The processor xml from the .rmp file is:
<operator activated="true" class="python_scripting:execute_python" compatibility="9.5.000" expanded="true" height="103" name="Execute Python" width="90" x="313" y="34">
<parameter key="script" value="import pandas # rm_main is a mandatory function, # the number of arguments has to be the number of input ports (can be none) def rm_main(data): print('Hello, world!') # output can be found in Log View print(type(data)) #your code goes here #for example: data2 = pandas.DataFrame([3,5,77,8]) # connect 2 output ports to see the results return data, data2"/>
<parameter key="script_file" value="%{ResourcePath}\detect_aggressive_language.py"/>
<parameter key="notebook_cell_tag_filter" value=""/>
<parameter key="use_default_python" value="true"/>
<parameter key="package_manager" value="conda (anaconda)"/>
<description align="center" color="transparent" colored="false" width="126">Detect Script</description>
</operator>
Up to now, I have tried:
1. Update the initial DataFrame (data) with my computed columns and return it.

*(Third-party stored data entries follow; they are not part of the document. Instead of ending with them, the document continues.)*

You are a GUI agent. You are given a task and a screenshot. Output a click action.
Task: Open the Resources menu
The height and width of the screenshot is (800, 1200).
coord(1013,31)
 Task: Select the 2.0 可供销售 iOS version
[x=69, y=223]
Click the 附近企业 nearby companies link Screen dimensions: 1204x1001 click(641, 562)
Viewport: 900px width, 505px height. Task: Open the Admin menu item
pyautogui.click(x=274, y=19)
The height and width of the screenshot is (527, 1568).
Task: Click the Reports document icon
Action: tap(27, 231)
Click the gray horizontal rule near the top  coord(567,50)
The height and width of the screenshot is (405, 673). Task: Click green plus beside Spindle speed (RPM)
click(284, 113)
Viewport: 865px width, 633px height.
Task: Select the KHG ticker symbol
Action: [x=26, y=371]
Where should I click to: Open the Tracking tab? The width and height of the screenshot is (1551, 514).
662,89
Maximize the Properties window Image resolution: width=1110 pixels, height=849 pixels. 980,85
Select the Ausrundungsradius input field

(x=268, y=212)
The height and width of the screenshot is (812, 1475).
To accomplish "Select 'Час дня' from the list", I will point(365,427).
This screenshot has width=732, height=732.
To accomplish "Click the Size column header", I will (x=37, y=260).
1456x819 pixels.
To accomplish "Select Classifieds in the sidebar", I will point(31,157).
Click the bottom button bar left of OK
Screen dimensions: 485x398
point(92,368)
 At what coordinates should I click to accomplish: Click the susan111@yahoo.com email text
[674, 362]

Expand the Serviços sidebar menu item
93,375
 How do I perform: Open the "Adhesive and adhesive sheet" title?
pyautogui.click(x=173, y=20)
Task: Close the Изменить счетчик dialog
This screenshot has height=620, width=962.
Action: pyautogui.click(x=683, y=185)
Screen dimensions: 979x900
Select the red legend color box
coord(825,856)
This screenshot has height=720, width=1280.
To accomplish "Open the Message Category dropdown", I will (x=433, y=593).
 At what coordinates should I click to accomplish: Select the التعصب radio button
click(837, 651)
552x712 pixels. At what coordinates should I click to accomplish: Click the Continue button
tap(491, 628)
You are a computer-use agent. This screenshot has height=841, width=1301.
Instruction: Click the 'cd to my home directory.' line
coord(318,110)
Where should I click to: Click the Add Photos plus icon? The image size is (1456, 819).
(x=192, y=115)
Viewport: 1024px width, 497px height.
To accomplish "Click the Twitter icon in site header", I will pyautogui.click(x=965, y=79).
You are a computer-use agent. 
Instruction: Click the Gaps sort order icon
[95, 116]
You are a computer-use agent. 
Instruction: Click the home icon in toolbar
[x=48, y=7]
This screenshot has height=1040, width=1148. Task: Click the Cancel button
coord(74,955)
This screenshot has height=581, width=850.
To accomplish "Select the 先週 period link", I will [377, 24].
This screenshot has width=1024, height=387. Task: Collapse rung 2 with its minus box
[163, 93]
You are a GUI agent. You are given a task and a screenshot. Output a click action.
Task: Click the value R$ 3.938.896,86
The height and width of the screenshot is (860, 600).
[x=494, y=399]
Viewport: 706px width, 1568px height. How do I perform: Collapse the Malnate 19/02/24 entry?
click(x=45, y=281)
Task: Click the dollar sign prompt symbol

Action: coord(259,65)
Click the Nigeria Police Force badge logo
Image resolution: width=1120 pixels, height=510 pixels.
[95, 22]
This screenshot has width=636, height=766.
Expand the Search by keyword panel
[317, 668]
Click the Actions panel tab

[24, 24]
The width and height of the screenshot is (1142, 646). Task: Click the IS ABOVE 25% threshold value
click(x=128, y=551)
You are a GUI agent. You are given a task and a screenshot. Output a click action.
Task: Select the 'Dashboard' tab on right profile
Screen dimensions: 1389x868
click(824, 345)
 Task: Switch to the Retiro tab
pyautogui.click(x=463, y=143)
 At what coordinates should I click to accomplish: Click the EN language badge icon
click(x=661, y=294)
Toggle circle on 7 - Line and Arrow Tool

2. Create a new DataFrame with my columns and return that either alone or as second argument after data.
3. Create a method (within the script) that accepts the initial DataFrame data as argument, modified it, and then return it.
4. Pickle the new DataFrame, save it, load it and return it.
All these tries resulted in the same error presented above.
My guessing is that RapidMiner makes some kind of check upon the processor's completion that uses the code which produces the error above, so it fails and the processor terminates.
Is there a special proper way to handle and return DataFrames in RapidMiner to bypass the error, or is there anything else I could examine for finding out where the problem lies?